### Action item
Line by line, reproduce the records exactly.
Records for the exercise section start
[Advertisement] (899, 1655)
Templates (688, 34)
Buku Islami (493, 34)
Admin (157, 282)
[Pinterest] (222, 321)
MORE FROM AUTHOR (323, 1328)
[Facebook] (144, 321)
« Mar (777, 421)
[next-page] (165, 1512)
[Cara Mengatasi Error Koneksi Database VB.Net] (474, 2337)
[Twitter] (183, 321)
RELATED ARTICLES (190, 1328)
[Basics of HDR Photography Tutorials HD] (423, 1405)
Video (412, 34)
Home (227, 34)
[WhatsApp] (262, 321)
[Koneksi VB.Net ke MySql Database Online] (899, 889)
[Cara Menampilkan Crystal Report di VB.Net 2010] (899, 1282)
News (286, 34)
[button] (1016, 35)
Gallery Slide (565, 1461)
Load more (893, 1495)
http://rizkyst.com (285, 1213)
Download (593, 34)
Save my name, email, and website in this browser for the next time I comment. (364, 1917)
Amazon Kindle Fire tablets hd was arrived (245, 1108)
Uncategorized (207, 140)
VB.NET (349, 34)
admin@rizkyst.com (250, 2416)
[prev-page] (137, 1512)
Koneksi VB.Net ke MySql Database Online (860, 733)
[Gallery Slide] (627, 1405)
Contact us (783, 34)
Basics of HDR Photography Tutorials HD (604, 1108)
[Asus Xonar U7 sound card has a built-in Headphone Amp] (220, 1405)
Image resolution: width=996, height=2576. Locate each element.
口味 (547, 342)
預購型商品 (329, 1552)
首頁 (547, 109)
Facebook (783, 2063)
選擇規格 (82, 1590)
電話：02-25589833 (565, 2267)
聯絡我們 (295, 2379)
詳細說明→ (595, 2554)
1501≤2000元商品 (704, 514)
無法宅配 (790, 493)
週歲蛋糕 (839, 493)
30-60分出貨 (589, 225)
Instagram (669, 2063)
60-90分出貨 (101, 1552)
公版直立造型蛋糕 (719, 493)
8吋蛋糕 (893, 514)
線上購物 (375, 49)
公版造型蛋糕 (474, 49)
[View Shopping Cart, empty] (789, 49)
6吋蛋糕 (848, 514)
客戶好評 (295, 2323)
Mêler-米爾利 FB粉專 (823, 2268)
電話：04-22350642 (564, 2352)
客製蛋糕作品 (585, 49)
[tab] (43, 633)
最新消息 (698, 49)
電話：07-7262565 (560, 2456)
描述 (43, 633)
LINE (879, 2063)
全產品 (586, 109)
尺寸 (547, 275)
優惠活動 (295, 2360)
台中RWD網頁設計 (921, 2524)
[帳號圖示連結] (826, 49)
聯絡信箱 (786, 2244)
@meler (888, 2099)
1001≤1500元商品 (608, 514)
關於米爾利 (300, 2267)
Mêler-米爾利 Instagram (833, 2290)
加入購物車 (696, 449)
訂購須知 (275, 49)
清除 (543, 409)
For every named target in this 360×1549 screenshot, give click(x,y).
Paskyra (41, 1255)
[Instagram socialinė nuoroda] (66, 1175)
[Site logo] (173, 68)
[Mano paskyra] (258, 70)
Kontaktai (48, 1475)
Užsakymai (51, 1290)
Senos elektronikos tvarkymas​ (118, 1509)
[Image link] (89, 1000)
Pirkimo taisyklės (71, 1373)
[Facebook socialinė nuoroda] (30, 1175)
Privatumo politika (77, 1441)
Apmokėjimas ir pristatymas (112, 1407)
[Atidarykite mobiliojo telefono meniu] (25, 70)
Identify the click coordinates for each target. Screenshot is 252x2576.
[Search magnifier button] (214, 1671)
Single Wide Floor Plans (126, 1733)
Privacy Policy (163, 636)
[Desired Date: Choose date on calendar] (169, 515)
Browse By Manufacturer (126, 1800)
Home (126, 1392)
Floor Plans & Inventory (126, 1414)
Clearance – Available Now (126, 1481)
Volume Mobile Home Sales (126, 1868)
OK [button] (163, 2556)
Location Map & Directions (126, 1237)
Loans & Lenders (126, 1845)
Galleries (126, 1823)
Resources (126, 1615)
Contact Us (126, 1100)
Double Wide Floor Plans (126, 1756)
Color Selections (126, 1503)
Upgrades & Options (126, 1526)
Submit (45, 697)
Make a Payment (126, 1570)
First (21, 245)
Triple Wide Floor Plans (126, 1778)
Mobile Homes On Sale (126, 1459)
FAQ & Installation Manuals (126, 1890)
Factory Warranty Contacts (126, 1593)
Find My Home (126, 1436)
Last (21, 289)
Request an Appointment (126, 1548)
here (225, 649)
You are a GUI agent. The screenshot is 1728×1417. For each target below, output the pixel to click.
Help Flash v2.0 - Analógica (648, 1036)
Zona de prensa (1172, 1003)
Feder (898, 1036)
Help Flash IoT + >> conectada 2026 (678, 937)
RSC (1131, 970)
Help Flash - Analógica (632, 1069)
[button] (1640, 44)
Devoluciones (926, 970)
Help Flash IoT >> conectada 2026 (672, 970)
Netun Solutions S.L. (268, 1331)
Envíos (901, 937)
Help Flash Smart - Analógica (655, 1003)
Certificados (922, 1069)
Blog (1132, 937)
Records for the exercise section end
### Finished task
[Advertisement] (899, 1655)
Templates (688, 34)
Buku Islami (493, 34)
Admin (157, 282)
[Pinterest] (222, 321)
MORE FROM AUTHOR (323, 1328)
[Facebook] (144, 321)
« Mar (777, 421)
[next-page] (165, 1512)
[Cara Mengatasi Error Koneksi Database VB.Net] (474, 2337)
[Twitter] (183, 321)
RELATED ARTICLES (190, 1328)
[Basics of HDR Photography Tutorials HD] (423, 1405)
Video (412, 34)
Home (227, 34)
[WhatsApp] (262, 321)
[Koneksi VB.Net ke MySql Database Online] (899, 889)
[Cara Menampilkan Crystal Report di VB.Net 2010] (899, 1282)
News (286, 34)
[button] (1016, 35)
Gallery Slide (565, 1461)
Load more (893, 1495)
http://rizkyst.com (285, 1213)
Download (593, 34)
Save my name, email, and website in this browser for the next time I comment. (364, 1917)
Amazon Kindle Fire tablets hd was arrived (245, 1108)
Uncategorized (207, 140)
VB.NET (349, 34)
admin@rizkyst.com (250, 2416)
[prev-page] (137, 1512)
Koneksi VB.Net ke MySql Database Online (860, 733)
[Gallery Slide] (627, 1405)
Contact us (783, 34)
Basics of HDR Photography Tutorials HD (604, 1108)
[Asus Xonar U7 sound card has a built-in Headphone Amp] (220, 1405)
Image resolution: width=996, height=2576. Locate each element.
口味 (547, 342)
預購型商品 (329, 1552)
首頁 (547, 109)
Facebook (783, 2063)
選擇規格 (82, 1590)
電話：02-25589833 (565, 2267)
聯絡我們 (295, 2379)
詳細說明→ (595, 2554)
1501≤2000元商品 (704, 514)
無法宅配 (790, 493)
週歲蛋糕 (839, 493)
30-60分出貨 (589, 225)
Instagram (669, 2063)
60-90分出貨 (101, 1552)
公版直立造型蛋糕 (719, 493)
8吋蛋糕 (893, 514)
線上購物 (375, 49)
公版造型蛋糕 (474, 49)
[View Shopping Cart, empty] (789, 49)
6吋蛋糕 (848, 514)
客戶好評 (295, 2323)
Mêler-米爾利 FB粉專 (823, 2268)
電話：04-22350642 (564, 2352)
客製蛋糕作品 (585, 49)
[tab] (43, 633)
最新消息 (698, 49)
電話：07-7262565 (560, 2456)
描述 (43, 633)
LINE (879, 2063)
全產品 (586, 109)
尺寸 (547, 275)
優惠活動 (295, 2360)
台中RWD網頁設計 (921, 2524)
[帳號圖示連結] (826, 49)
聯絡信箱 (786, 2244)
@meler (888, 2099)
1001≤1500元商品 (608, 514)
關於米爾利 (300, 2267)
Mêler-米爾利 Instagram (833, 2290)
加入購物車 (696, 449)
訂購須知 (275, 49)
清除 (543, 409)
For every named target in this 360×1549 screenshot, give click(x,y).
Paskyra (41, 1255)
[Instagram socialinė nuoroda] (66, 1175)
[Site logo] (173, 68)
[Mano paskyra] (258, 70)
Kontaktai (48, 1475)
Užsakymai (51, 1290)
Senos elektronikos tvarkymas​ (118, 1509)
[Image link] (89, 1000)
Pirkimo taisyklės (71, 1373)
[Facebook socialinė nuoroda] (30, 1175)
Privatumo politika (77, 1441)
Apmokėjimas ir pristatymas (112, 1407)
[Atidarykite mobiliojo telefono meniu] (25, 70)
Identify the click coordinates for each target. Screenshot is 252x2576.
[Search magnifier button] (214, 1671)
Single Wide Floor Plans (126, 1733)
Privacy Policy (163, 636)
[Desired Date: Choose date on calendar] (169, 515)
Browse By Manufacturer (126, 1800)
Home (126, 1392)
Floor Plans & Inventory (126, 1414)
Clearance – Available Now (126, 1481)
Volume Mobile Home Sales (126, 1868)
OK [button] (163, 2556)
Location Map & Directions (126, 1237)
Loans & Lenders (126, 1845)
Galleries (126, 1823)
Resources (126, 1615)
Contact Us (126, 1100)
Double Wide Floor Plans (126, 1756)
Color Selections (126, 1503)
Upgrades & Options (126, 1526)
Submit (45, 697)
Make a Payment (126, 1570)
First (21, 245)
Triple Wide Floor Plans (126, 1778)
Mobile Homes On Sale (126, 1459)
FAQ & Installation Manuals (126, 1890)
Factory Warranty Contacts (126, 1593)
Find My Home (126, 1436)
Last (21, 289)
Request an Appointment (126, 1548)
here (225, 649)
You are a GUI agent. The screenshot is 1728×1417. For each target below, output the pixel to click.
Help Flash v2.0 - Analógica (648, 1036)
Zona de prensa (1172, 1003)
Feder (898, 1036)
Help Flash IoT + >> conectada 2026 (678, 937)
RSC (1131, 970)
Help Flash - Analógica (632, 1069)
[button] (1640, 44)
Devoluciones (926, 970)
Help Flash IoT >> conectada 2026 (672, 970)
Netun Solutions S.L. (268, 1331)
Envíos (901, 937)
Help Flash Smart - Analógica (655, 1003)
Certificados (922, 1069)
Blog (1132, 937)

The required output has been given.